The new allowances have seen more shoppers trading up, with a broad offer maintained in premium Irish whiskies, a key category
“The fragrance market has exploded well beyond the overall trend,” says Neeson. “Across the board in beauty what we see is that those brands that have reintroduced Brand Ambassadors are performing well above the rest of the market. That does have an impact. “Makeup has not performed as well – Dublin was previously a high performing market for many brands – but we have seen that with cutbacks among the brands, newness is no more than half of what it would have been in the category two years ago. So brands as well as retailers have cut ranges, and makeup has been a casualty. But we’ll review that and I’m sure in time our makeup ranges will creep up again.” The other challenge for that category is that the retailer cannot test products (tasting has begun on liquor since July). A key date is 22 October when Ireland plans a wider relaxation of COVID protocols, with more options hopefully emerging to sample in-store. Neeson says: “What we do know is that people are willing to engage with and talk to staff.

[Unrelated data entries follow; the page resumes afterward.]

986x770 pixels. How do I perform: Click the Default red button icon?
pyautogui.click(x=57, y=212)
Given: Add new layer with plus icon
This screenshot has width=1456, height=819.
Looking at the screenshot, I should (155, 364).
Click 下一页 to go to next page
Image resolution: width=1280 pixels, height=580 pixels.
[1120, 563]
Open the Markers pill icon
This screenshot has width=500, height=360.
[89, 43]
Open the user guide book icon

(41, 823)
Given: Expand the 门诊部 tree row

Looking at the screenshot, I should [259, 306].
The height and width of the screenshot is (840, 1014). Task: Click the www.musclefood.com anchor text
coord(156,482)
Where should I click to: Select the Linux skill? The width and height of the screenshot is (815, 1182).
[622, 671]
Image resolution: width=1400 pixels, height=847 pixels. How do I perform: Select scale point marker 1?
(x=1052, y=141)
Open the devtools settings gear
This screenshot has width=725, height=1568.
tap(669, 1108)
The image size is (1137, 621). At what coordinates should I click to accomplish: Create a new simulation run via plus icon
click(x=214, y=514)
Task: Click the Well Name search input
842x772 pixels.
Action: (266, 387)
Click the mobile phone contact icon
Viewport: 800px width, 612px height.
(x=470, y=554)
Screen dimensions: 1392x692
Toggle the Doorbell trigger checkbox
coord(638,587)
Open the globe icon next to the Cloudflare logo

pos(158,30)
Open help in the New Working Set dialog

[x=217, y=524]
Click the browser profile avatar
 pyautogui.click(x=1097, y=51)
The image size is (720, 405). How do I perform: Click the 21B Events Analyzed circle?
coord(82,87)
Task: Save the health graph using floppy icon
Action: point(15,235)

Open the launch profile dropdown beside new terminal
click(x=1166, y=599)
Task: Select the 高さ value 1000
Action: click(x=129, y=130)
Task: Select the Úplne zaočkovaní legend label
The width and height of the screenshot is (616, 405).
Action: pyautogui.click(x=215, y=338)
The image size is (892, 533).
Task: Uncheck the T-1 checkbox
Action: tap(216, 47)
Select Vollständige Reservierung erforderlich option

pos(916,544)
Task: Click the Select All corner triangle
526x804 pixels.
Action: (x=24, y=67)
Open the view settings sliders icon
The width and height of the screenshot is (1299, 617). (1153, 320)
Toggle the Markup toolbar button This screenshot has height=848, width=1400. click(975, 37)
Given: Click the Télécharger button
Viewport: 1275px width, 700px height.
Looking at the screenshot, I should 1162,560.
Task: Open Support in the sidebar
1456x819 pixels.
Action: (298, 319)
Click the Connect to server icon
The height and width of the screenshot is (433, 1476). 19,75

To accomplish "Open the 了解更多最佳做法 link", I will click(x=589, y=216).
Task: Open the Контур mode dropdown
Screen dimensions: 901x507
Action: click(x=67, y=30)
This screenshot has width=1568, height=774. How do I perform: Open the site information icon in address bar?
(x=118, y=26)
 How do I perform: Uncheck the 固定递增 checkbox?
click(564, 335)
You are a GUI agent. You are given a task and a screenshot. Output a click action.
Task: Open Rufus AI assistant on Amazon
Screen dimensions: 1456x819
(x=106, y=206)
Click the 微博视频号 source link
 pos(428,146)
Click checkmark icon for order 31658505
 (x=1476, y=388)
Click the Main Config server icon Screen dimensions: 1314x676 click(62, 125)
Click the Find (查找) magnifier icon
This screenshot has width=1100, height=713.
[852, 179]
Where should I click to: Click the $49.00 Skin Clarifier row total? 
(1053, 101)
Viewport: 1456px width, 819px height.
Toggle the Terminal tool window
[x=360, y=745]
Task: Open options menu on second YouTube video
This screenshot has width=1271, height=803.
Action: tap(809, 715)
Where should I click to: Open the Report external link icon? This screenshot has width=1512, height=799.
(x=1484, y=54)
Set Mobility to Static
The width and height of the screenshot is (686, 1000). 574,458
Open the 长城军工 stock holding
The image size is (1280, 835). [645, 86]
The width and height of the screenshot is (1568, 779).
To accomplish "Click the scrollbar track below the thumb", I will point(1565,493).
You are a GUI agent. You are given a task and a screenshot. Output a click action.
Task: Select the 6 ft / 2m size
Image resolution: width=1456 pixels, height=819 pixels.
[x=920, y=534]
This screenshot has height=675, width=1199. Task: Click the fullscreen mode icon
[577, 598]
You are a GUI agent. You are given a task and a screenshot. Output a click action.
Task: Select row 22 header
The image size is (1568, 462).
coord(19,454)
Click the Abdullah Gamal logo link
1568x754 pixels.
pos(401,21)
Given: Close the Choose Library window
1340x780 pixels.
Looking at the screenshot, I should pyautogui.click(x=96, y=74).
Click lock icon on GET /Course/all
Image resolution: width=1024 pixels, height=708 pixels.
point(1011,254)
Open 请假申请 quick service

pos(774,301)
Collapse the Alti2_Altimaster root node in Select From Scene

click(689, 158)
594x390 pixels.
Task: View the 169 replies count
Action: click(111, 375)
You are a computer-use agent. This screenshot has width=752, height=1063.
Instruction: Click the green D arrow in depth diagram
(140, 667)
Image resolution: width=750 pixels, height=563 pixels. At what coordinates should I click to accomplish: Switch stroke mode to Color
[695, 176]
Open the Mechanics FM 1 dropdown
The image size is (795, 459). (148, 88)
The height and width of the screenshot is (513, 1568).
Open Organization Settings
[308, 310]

There’s excitement about returning to the airport – and our staff get a buzz out of this too.” The challenge now is to keep the momentum going once more travellers return. “To date, our spends have been phenomenal, and are holding up even as passenger numbers increase,” says Neeson. “We thought they might taper off but they are significantly higher than they have been before. “I cannot underestimate the role of staff in this. We were lucky in that we only closed for around four weeks, which was very difficult for everyone. But we traded the rest of the time., There were some lousy days, with hours between flights, and there’s only so much cleaning of shelves you can do. But our team have been brilliant. They looked out for each other, for the customers, and how they have emerged from this has made me very proud. If you ask me, keeping open and engaged with the team has been the biggest thing we have done through all of this. If you have a really mobilised team, they are worth their weight in gold. “Now it’s very much about maintaining the momentum. We will be engaging with the travellers as more of them return. People have a bit more time now. They are coming earlier as there is still some uncertainty about the airport process, but also are relaxing and are excited as they are maybe making their first trip away. So we are seeing the benefit of all of those things, and we have to maximise that in the period ahead.”